Question

Find each of the following product:

\[\left( - \frac{2}{7} a^4 \right) \times \left( - \frac{3}{4} a^2 b \right) \times \left( - \frac{14}{5} b^2 \right)\]

Answer 1

To multiply algebraic expressions, we use commutative and associative laws along with the law of indices, i.e., \[a^m \times a^n = a^{m + n}\].

We have:

\[\left( - \frac{2}{7} a^4 \right) \times \left( - \frac{3}{4} a^2 b \right) \times \left( - \frac{14}{5} b^2 \right)\]

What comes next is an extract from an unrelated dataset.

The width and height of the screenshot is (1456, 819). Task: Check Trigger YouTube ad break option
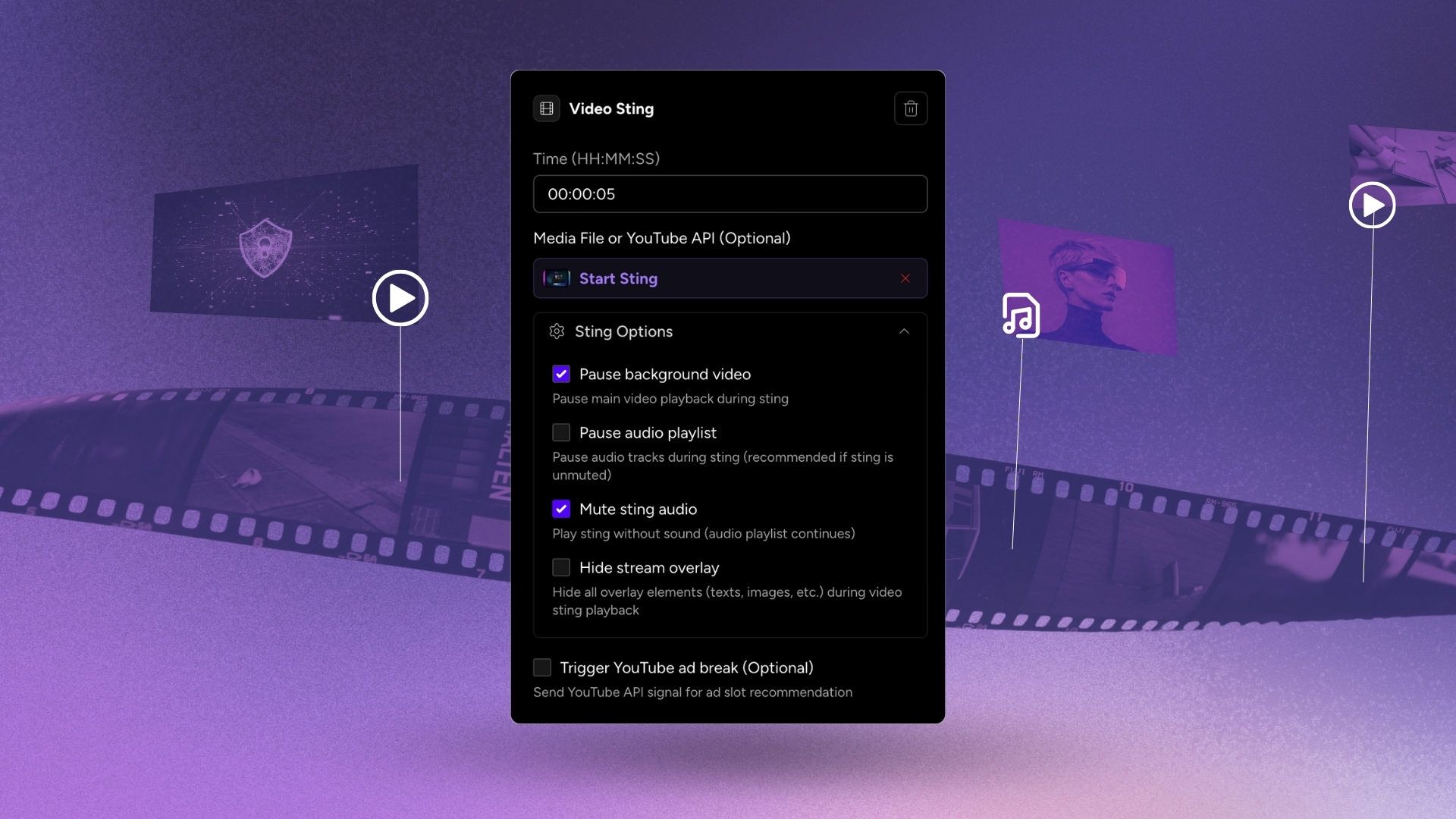[x=541, y=667]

\[ = \left\{ \left( - \frac{2}{7} \right) \times \left( - \frac{3}{4} \right) \times \left( - \frac{14}{5} \right) \right\} \times \left( a^4 \times a^2 \right) \times \left( b \times b^2 \right)\]

\[ = \left\{ - \left( \frac{2}{7} \times \frac{3}{4} \times \frac{14}{5} \right) \right\} \times a^{4 + 2} \times b^{1 + 2} \]

\[ = \left\{ - \left( \frac{2}{7} \times \frac{3}{4_2} \times \frac{{14}^{2^1}}{5} \right) \right\} \times a^6 \times b^3 \]

\[ = - \frac{3}{5} a^6 b^3\]

Thus, the answer is \[- \frac{3}{5} a^6 b^3\].